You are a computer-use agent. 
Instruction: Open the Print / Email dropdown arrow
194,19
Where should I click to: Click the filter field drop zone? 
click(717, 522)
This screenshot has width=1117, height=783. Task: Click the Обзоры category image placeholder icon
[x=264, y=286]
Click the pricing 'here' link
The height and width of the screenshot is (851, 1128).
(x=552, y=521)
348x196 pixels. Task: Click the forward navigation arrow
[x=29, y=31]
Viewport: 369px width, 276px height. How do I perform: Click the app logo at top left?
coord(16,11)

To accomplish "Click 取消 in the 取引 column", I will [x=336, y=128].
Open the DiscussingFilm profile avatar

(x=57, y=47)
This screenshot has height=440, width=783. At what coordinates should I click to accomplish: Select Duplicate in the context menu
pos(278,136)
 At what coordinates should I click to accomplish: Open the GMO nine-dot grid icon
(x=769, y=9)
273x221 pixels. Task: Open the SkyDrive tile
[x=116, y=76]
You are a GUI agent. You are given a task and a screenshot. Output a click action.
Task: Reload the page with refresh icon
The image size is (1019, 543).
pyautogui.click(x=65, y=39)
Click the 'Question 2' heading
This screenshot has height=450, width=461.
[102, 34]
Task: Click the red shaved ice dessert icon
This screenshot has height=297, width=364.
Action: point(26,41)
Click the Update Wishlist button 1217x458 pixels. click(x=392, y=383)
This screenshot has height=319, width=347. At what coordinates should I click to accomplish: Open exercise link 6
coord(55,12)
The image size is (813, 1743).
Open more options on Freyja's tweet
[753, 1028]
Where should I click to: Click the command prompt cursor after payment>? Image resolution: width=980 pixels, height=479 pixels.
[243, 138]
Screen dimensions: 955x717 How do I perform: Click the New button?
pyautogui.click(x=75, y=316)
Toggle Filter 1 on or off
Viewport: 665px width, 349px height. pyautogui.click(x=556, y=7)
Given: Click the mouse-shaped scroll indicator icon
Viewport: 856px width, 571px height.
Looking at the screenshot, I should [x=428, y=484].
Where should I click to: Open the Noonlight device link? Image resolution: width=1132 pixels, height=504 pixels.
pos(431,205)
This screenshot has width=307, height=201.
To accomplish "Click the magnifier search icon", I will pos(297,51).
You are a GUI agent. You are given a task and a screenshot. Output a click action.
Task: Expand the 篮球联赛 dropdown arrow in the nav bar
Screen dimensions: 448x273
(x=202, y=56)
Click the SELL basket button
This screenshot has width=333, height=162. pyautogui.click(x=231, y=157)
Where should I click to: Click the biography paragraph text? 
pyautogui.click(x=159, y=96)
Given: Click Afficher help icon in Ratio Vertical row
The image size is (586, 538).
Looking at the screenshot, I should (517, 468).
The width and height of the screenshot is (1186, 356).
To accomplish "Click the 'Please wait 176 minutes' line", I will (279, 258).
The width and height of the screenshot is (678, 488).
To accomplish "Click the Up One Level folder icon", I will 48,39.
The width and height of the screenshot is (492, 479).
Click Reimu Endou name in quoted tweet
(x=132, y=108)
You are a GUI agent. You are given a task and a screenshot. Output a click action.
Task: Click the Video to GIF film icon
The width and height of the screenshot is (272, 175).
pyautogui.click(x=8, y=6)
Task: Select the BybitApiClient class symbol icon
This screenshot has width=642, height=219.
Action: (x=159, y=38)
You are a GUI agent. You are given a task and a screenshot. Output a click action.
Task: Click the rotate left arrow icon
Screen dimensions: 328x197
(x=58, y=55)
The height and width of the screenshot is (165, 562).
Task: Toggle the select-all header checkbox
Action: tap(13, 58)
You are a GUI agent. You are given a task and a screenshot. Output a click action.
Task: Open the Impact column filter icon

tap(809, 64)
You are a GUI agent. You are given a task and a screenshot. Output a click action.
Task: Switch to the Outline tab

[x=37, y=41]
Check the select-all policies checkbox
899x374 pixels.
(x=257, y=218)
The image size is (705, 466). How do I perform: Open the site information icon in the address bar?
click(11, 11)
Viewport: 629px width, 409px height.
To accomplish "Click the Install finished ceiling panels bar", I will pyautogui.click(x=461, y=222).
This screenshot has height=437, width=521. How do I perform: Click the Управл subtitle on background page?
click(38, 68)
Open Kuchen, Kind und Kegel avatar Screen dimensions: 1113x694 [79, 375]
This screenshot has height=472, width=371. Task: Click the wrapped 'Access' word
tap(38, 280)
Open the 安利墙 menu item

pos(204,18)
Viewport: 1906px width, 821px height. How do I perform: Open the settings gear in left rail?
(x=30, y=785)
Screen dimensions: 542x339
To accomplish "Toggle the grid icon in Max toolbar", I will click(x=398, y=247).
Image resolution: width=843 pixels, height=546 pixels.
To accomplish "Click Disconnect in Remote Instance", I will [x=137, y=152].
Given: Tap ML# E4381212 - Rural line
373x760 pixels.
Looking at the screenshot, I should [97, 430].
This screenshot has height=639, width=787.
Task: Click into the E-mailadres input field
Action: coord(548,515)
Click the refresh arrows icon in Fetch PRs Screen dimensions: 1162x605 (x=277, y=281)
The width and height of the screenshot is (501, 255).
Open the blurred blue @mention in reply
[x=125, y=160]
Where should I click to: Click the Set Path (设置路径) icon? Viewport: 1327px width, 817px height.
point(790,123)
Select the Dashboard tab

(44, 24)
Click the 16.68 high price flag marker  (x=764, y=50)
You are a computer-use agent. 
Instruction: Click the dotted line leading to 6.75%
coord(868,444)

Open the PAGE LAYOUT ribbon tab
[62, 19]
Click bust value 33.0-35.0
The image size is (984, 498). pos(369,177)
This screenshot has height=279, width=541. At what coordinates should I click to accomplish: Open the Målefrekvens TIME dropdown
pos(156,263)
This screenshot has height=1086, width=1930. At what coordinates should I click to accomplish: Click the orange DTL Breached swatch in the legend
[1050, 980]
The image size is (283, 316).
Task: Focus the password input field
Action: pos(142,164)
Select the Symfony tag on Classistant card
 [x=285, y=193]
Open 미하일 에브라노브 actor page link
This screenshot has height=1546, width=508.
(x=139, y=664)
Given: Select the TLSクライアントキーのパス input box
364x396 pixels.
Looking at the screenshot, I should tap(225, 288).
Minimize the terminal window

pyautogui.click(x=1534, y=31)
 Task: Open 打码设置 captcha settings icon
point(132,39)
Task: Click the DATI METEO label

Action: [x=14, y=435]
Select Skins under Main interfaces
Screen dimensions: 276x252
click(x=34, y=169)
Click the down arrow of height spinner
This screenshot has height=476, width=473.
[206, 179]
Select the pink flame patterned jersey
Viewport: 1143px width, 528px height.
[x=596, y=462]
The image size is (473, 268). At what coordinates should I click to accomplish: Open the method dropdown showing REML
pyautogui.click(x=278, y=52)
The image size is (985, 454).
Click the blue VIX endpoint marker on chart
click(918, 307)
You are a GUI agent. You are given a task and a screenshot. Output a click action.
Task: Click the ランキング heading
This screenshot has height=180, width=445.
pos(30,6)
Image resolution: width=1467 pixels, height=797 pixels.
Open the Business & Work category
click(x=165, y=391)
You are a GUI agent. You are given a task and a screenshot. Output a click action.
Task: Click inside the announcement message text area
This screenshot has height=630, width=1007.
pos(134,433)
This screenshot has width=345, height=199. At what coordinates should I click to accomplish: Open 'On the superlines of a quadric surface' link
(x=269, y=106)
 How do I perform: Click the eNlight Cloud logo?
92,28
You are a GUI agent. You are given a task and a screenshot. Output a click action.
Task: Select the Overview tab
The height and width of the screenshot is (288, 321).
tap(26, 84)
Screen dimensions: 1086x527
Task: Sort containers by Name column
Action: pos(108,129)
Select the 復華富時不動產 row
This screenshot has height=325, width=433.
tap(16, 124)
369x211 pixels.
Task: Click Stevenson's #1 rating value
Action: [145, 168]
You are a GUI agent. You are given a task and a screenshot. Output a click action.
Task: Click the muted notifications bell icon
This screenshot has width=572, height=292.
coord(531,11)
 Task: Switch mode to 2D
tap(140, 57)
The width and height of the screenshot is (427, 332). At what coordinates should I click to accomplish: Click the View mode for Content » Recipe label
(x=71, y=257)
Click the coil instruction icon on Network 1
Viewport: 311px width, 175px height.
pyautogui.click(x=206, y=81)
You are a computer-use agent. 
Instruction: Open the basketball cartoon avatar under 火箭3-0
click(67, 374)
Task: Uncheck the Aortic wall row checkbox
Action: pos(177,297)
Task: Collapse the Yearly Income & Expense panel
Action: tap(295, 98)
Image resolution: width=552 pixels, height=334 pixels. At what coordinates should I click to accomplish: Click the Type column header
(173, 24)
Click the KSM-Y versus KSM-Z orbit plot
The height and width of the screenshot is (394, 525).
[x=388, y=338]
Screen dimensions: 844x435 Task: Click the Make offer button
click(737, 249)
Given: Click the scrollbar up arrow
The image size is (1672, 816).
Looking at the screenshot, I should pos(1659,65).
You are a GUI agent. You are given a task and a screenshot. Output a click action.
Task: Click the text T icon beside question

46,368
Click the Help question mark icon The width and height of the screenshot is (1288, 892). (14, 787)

• **Task statement**
Begin with the line above that has "This screenshot has height=450, width=461." and continue through the line that has "Click the Update", setting each one down exactly. Stop there.

• **Completed task**
This screenshot has height=450, width=461.
[102, 34]
Task: Click the red shaved ice dessert icon
This screenshot has height=297, width=364.
Action: point(26,41)
Click the Update Wishlist button 1217x458 pixels. click(x=392, y=383)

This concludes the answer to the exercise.